By now, she was leaning over my desk, stabbing a pointed index finger into my face. Shout lines appeared to come out of her mouth as in a cartoon. She thrust her chin forward, cheeks pink, bubbles collecting in the corner of her mouth. I wanted to slap the shit out of her, but I didn’t think it’d be smart. She was beginning to hyperventilate, chest heaving. And then her mouth began to tremble and the fiery blue eyes filled with tears. She sobbed once. She dropped her handbag and put both hands to her face like a little kid. Was this woman nuts or what?

“Sit down,” I said. “Have a cigarette. What’s going on?” I glanced down at the ashtray. Aubrey’s telltale pile of shredded tobacco and a scrap of black paper were still sitting in my ashtray. Discreetly, I removed it, tipping the contents into my trash. She sat down abruptly, her anger gone, some deepseated grief having taken its place. I’m sorry to report myself unmoved. I can be a coldhearted little thing.

While she wept, I made coffee. My office door opened a crack and Vera peered in, making eye contact. She’d apparently heard the ruckus and wanted to make sure I was all right. I lifted my eyebrows in a quick facial shrug and she disappeared. Beverly fished out a Kleenex and pinched it across the bridge of her nose, pressing her eyes as though to extract the last few tears. Her porcelain complexion was now mottled and her glossy black hair had taken on a stringy look, like a fur muff left out in the rain.

“I’m sorry,” she breathed, “I know I shouldn’t have done that. He’s making me crazy. He’s driving me absolutely insane. He’s such a son of a bitch. I just hate his guts!”

“Take it easy, Beverly. You want some coffee?”

She nodded. She got a compact out of her bag and checked her eye makeup, mopping up a run of mascara with Kleenex folded over her finger. Then she tucked the compact away and blew her nose without making a sound. It was just a sort of squeezing process. She opened her bag again and searched for her cigarettes and matches. Her hands were shaking, but the minute she got her cigarette lighted, all the tension seemed to leave her body. She inhaled deeply as though she were taking in ether before surgery. I wish cigarettes felt that good to me. Every time I’ve had a drag, my mouth has tasted like a cross between charred sticks and spoiled eggs. It’s made my breath smell about that good too, I’m sure. My office was now looking like the fog had rolled in.

She began to shake her head hopelessly. “You have no idea what I’ve been through,” she said.

“Look,” I said, “just to set the record straight-”

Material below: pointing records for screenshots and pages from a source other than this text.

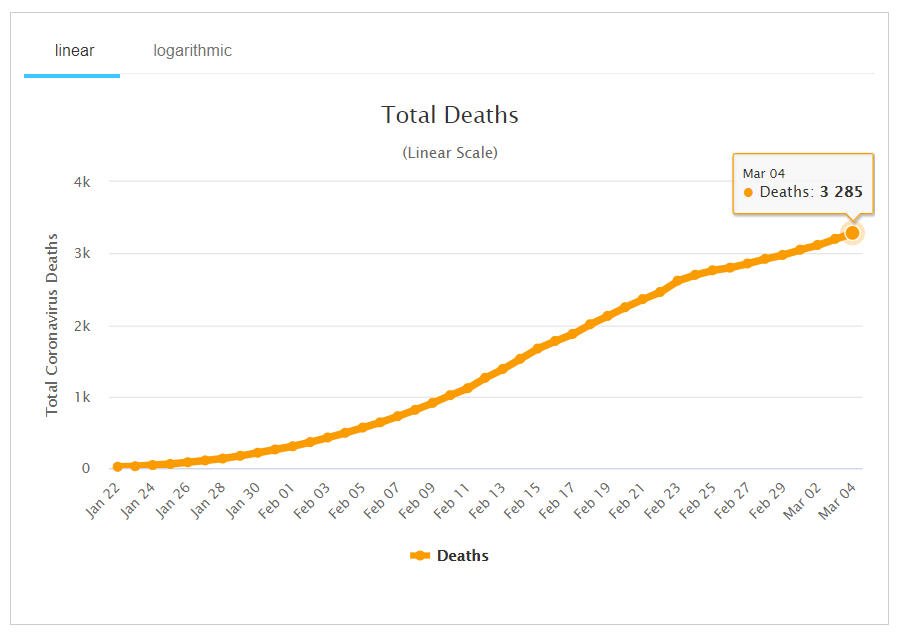Click the Mar 04 highlighted data point

[852, 233]
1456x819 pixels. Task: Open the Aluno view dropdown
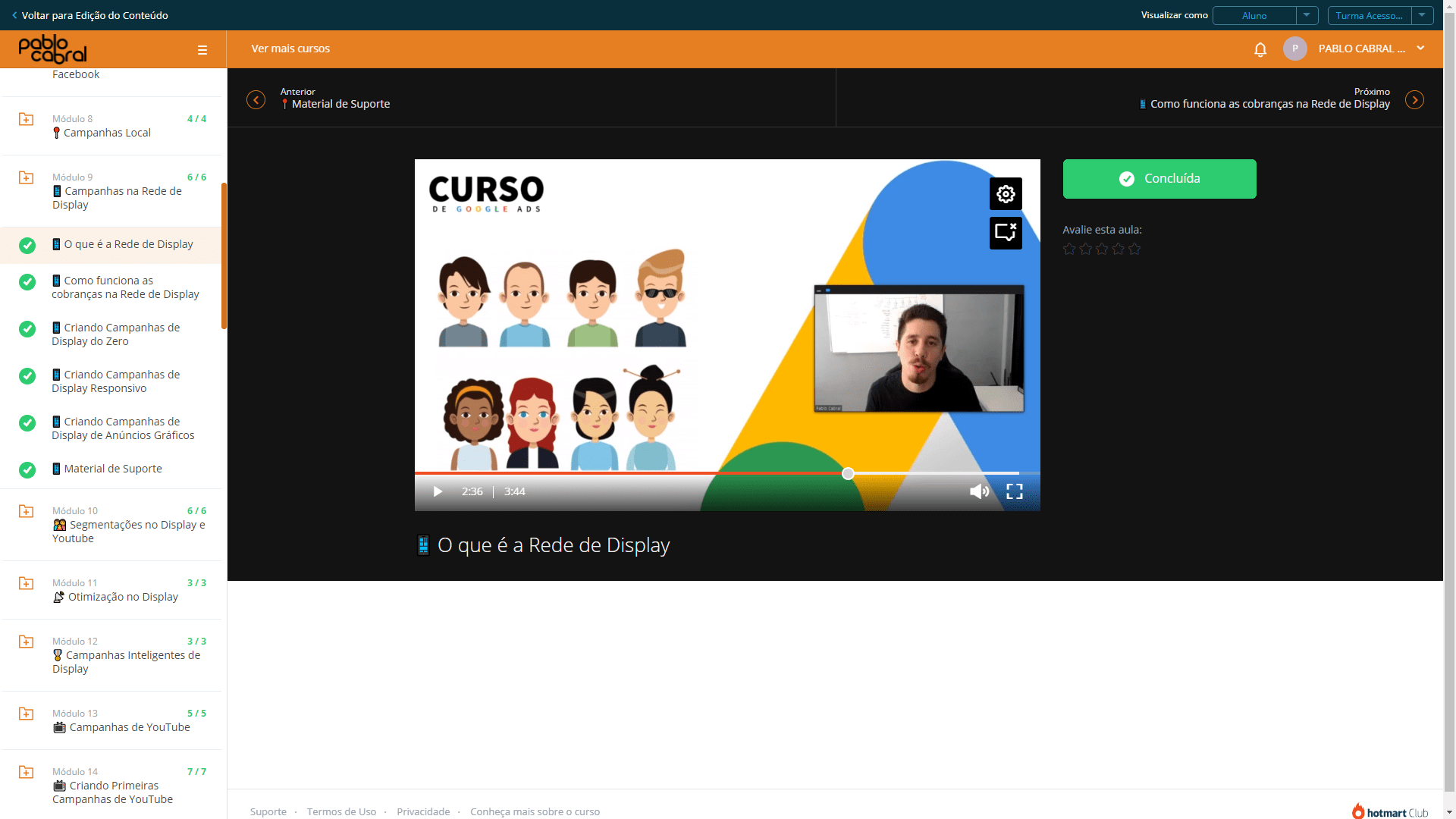(1265, 15)
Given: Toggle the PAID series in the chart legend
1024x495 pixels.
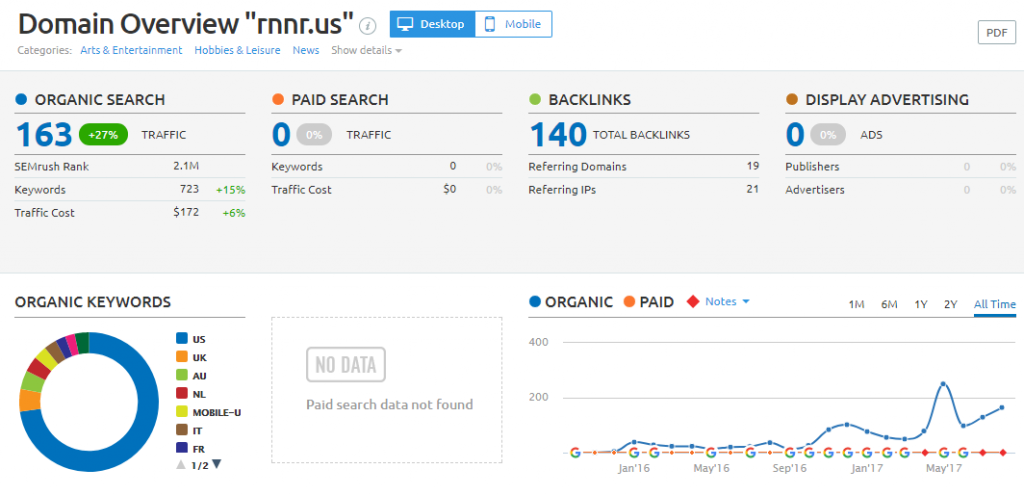Looking at the screenshot, I should point(648,302).
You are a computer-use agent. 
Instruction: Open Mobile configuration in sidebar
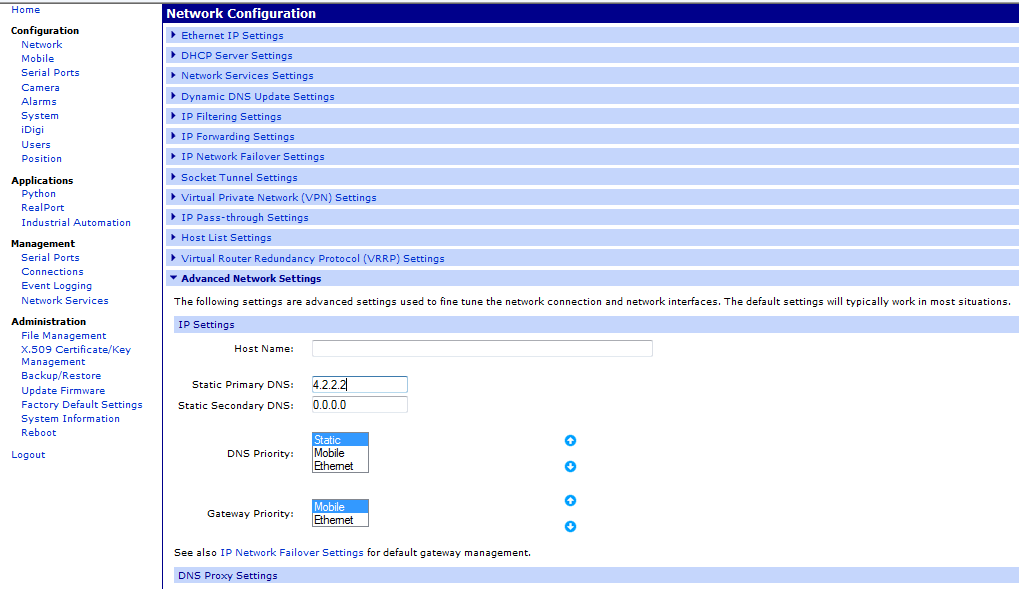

“I know you didn’t do anything. It’s not your fault.” Her eyes filled with tears briefly. “I should be used to it by now, I guess.”

“Used to what?”

She began to fold the Kleenex in her lap. She recited slowly, fighting for control, sentences punctuated with silences and little humming noises when the weeping closed off her throat. “He… um… goes around to people. And he tells them … um. .. that I drink and sometimes he claims I’m a nymphomaniac or he says I’m undergoing shock treatments. Whatever occurs to him. Whatever he thinks will do the most harm.”